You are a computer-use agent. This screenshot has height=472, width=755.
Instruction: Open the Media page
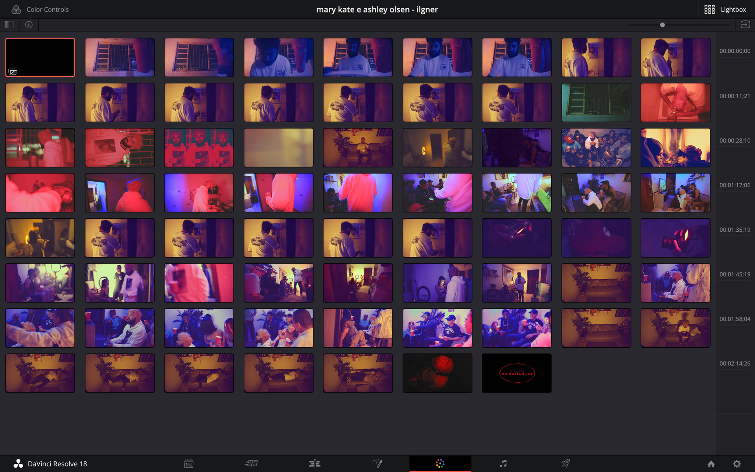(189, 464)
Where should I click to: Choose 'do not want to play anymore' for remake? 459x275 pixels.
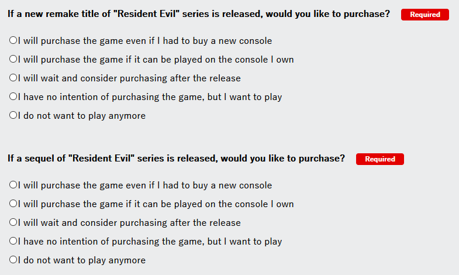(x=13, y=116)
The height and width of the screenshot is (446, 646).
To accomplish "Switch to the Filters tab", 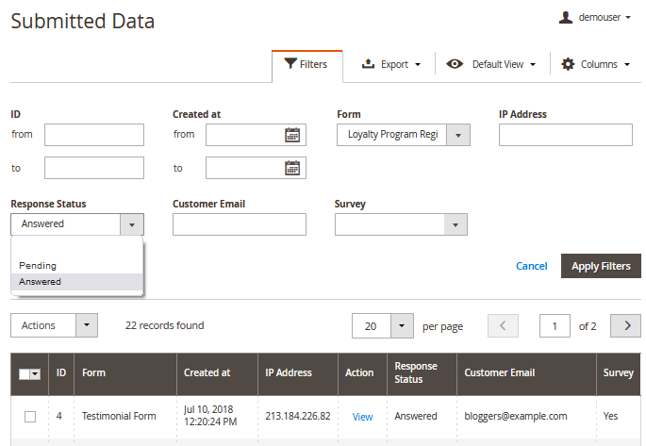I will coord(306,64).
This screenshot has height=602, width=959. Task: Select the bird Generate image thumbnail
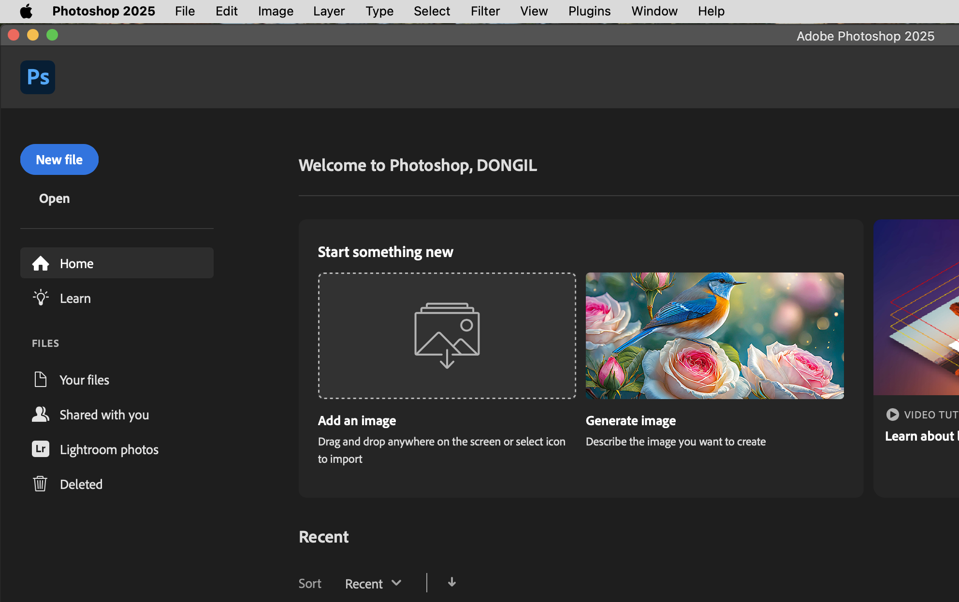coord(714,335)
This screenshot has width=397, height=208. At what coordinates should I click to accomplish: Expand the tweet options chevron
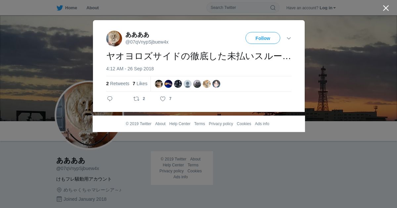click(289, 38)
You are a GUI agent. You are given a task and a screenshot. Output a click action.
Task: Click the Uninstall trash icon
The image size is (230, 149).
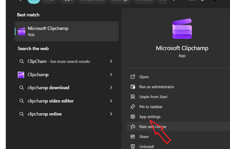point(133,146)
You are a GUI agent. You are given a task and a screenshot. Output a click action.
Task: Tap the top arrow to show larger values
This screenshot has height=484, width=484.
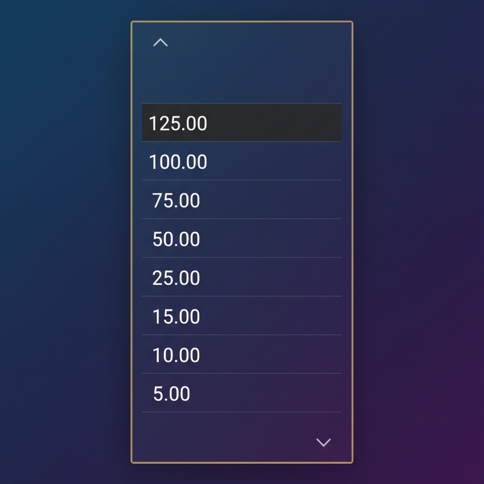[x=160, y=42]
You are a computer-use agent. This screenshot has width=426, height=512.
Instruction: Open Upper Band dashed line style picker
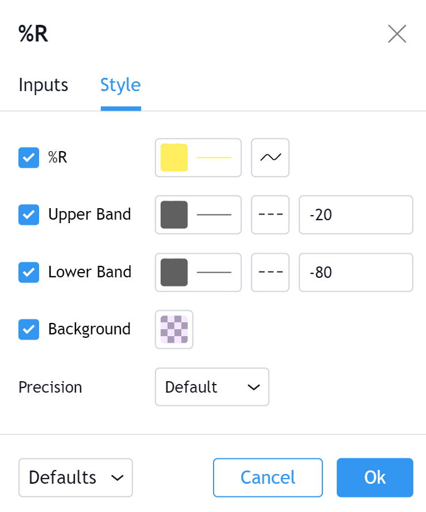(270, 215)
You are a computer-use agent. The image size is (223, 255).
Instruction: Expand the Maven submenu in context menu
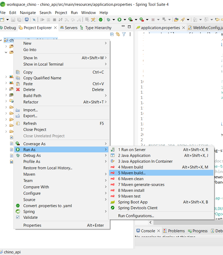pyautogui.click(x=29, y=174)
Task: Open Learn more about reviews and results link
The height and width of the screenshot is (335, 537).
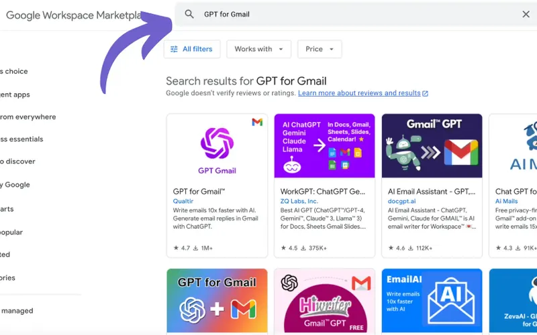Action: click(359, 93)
════════════════════
* [TASK]
Reproduce the stretch of lines from the start through the line containing "(x=13, y=116)", replacing "Media" with "Gallery" and leaving everything else unchanged. Omit the pictures from your answer.

* [REPLY TO THE EXERCISE]
You are a computer-use agent. This screenshot has height=472, width=755.
Instruction: Open the Gallery page
(189, 464)
Where should I click to: Choose 'do not want to play anymore' for remake? 459x275 pixels.
(x=13, y=116)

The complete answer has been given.